MDSC subtypes and CD39 expression on CD8+ T cells predict the efficacy of anti‐PD‐1 immunotherapy in patients with advanced NSCLC

The major suppressive immune cells in tumor sites are myeloid derived suppressor cells (MDSCs), tumor‐associated macrophages (TAMs), and Treg cells, and the major roles of these suppressive immune cells include hindering T‐cell activities and supporting tumor progression and survival. In this study, we analyzed the pattern of circulating MDSC subtypes in patients with non‐small cell lung cancer (NSCLC) whether those suppressive immune cells hinder T‐cell activities leading to poor clinical outcomes. First, we verified PMN‐MDSCs, monocytic‐MDSCs (M‐MDSCs), and Treg cells increased according to the stages of NSCLC, and MDSCs effectively suppressed T‐cell activities and induced T‐cell exhaustion.
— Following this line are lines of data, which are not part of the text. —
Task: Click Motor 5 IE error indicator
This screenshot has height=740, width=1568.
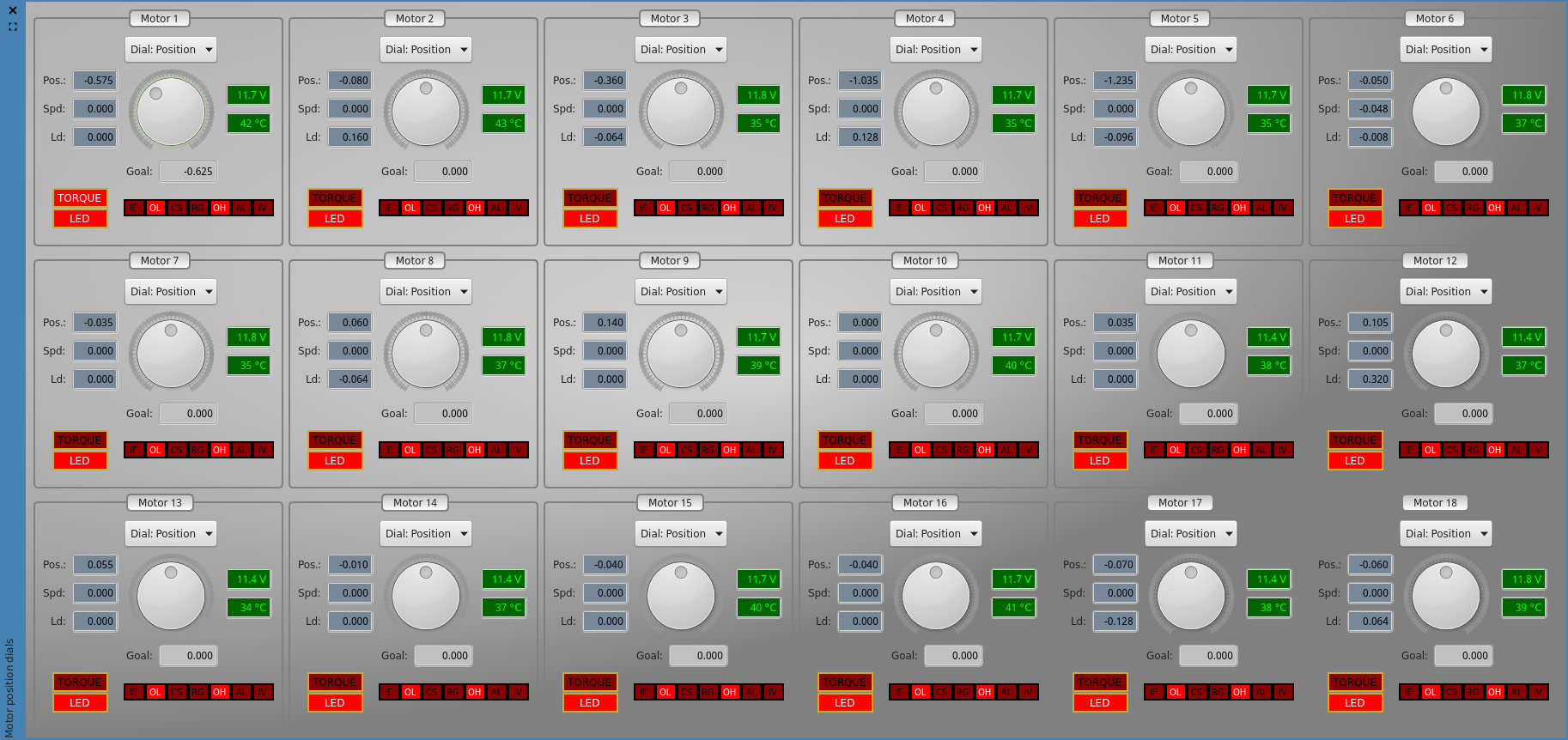Action: coord(1154,208)
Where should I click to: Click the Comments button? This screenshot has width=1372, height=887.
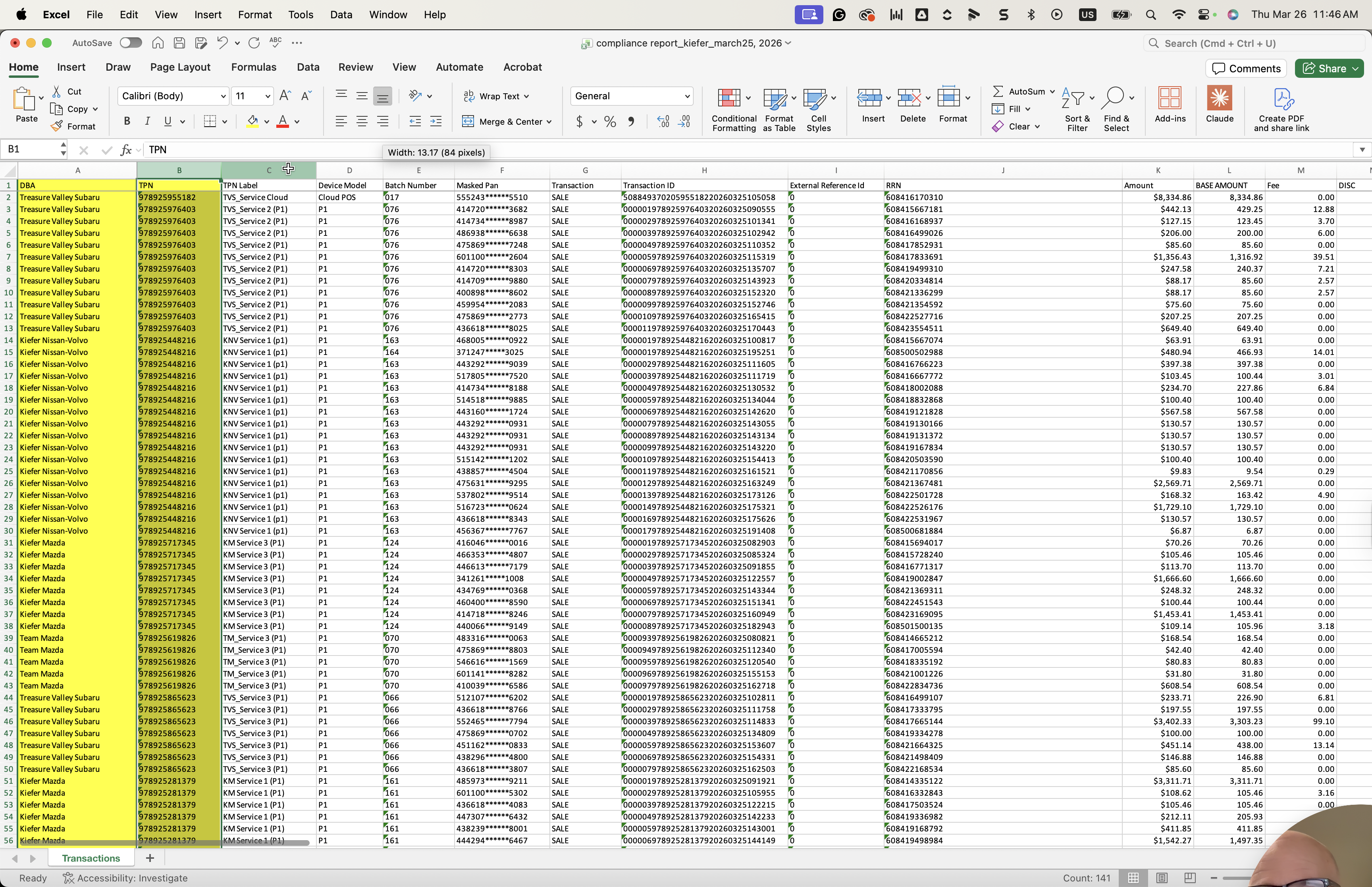click(1247, 69)
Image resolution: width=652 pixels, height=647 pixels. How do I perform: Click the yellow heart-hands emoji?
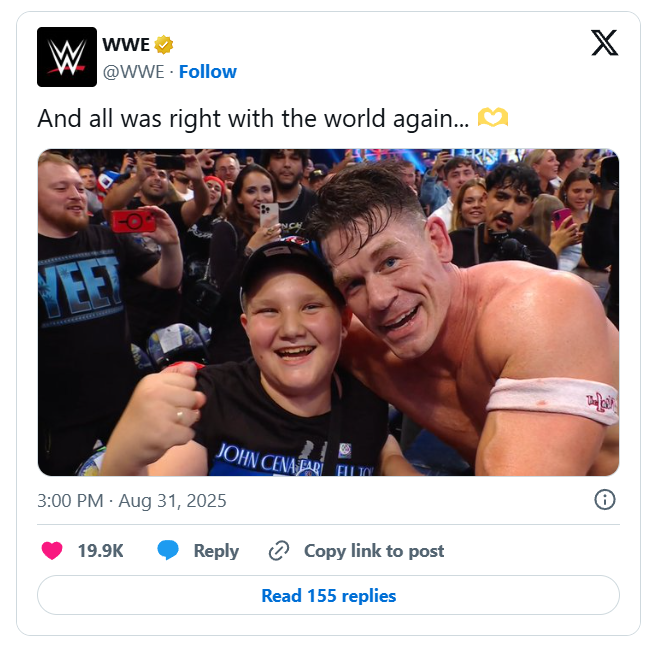coord(493,118)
The analysis of NSCLC patients treated with anti‐PD‐1 immunotherapy demonstrated that low PMN‐MDSCs, M‐MDSCs, and CD39+CD8+ T cells as an individual and all together were associated with longer progression free survival and overall survival, suggesting PMN‐MDSCs, M‐MDSCs, and CD39+CD8+ T cells frequencies in peripheral blood might be useful as potential predictive and prognostic biomarkers. Pre‐existing PMN‐MDSCs, M‐MDSCs, and CD39+CD8+ T cells can be used as predictive biomarkers in anti‐PD‐1 immunotherapy targeting NSCLC. Together with MDSCs, IL‐10 possibly released by suppressive immune cells also leads poor clinical outcomes. Therefore, combinatorial strategies targeting MDSCs or IL‐10 should be investigated to improve outcomes of immune checkpoint inhibitors.